* To do
1. In the Diameter SASL text, which AVPs may influence the response to a probe for SASL mechanism lists?
2. Continue the Diameter SASL text from the point where it ends.

___ Text under study

4.  Diameter Session Requirements for SASL

   Probes for SASL mechanism lists SHOULD be sent outside of a Diameter
   session, and the response MAY be influenced by the Destination-Realm,
   Origin-Realm and Origin-Host AVPs.  It SHOULD NOT be varied for other
   reasons.

   Non-empty SASL-Mechanism AVPs, as well as any SASL-Token and SASL-
   Channel-Binding AVPs SHOULD NOT be sent outside of a Diameter
   session.  The first AA-Request in this session SHOULD hold the SASL-
   Mechanism and MAY hold the SASL-Channel-Binding; these two AVPs
   SHOULD NOT occur in later messages in the same session.  There MAY be
   a SASL-Token AVP in any AA-Request or AA-Answer anywhere in the
   Diameter session.

5.  Diameter Message Requirements for SXOVER-PLUS

   This section explains how the various SXOVER-PLUS messages are
   forwarded over Diameter by the foreign server.  The foreign server is
   connected to the SASL client, possibly over a TLS connection or a
   protocol under GSS-API protection, and relays requests over Diameter,
   usually over SCTP with DTLS.

______
___ Information provided

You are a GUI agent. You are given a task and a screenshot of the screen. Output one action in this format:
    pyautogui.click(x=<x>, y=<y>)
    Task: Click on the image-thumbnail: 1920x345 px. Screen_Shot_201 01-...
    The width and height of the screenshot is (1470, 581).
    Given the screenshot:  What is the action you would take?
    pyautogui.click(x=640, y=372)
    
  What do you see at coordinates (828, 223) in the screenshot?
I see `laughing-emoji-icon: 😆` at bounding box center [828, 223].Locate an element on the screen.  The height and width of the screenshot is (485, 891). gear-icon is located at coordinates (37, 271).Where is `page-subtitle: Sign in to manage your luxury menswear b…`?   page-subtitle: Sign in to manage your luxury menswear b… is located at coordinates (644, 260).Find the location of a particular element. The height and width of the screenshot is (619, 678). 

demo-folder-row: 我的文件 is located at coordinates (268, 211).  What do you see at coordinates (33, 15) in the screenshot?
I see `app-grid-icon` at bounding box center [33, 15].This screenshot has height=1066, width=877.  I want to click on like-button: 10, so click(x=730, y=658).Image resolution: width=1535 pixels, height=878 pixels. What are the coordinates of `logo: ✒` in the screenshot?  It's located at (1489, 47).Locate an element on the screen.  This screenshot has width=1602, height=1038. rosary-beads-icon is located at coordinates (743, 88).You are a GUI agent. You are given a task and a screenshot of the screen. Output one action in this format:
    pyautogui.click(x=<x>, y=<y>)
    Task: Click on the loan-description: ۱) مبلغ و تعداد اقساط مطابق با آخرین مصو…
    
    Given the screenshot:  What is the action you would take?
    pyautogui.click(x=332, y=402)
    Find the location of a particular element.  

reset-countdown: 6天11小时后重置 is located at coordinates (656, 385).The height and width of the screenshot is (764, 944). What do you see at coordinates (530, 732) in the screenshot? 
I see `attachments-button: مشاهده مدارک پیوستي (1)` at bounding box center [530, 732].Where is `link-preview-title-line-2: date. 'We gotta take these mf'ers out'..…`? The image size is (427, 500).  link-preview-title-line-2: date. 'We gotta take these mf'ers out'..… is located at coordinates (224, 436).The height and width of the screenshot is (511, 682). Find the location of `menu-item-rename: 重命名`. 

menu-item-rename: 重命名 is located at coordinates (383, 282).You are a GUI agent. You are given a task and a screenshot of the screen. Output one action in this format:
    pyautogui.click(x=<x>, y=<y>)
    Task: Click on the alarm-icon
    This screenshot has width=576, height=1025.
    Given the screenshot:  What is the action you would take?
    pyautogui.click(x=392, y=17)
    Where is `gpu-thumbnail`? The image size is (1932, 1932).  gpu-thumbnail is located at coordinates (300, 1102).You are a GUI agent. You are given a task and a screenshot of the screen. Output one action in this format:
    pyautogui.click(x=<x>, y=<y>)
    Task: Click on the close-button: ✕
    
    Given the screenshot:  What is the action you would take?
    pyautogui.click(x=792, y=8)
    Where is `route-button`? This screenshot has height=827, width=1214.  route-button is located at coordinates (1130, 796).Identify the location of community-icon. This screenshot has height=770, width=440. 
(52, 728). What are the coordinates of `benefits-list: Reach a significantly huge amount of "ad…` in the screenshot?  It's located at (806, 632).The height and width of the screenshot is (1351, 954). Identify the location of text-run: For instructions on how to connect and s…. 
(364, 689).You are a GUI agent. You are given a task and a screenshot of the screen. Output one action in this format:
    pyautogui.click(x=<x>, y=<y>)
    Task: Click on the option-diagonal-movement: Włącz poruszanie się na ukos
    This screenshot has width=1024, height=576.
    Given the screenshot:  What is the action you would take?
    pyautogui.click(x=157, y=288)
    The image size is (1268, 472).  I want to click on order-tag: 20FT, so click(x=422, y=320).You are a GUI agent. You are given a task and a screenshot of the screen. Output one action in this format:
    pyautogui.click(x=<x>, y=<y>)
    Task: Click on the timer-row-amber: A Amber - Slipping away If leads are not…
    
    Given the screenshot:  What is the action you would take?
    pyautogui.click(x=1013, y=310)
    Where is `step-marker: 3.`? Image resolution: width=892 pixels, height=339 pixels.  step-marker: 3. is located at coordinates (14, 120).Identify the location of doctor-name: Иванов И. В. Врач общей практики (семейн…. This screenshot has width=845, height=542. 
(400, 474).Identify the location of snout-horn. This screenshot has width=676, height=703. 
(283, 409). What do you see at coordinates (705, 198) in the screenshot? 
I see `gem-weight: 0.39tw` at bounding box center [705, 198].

______

* Task responses
1. The Destination-Realm, Origin-Realm and Origin-Host AVPs.

2.
   Diameter servers eventually provide success and failure responses,
   based on the corresponding final results from a SASL implementation
   that they in turn use.  Before the final result is reached, the SASL
   implementation may impose a challenge that will be reproduced over
   Diameter, passing challenge and response tokens over Diameter on
   behalf of SASL.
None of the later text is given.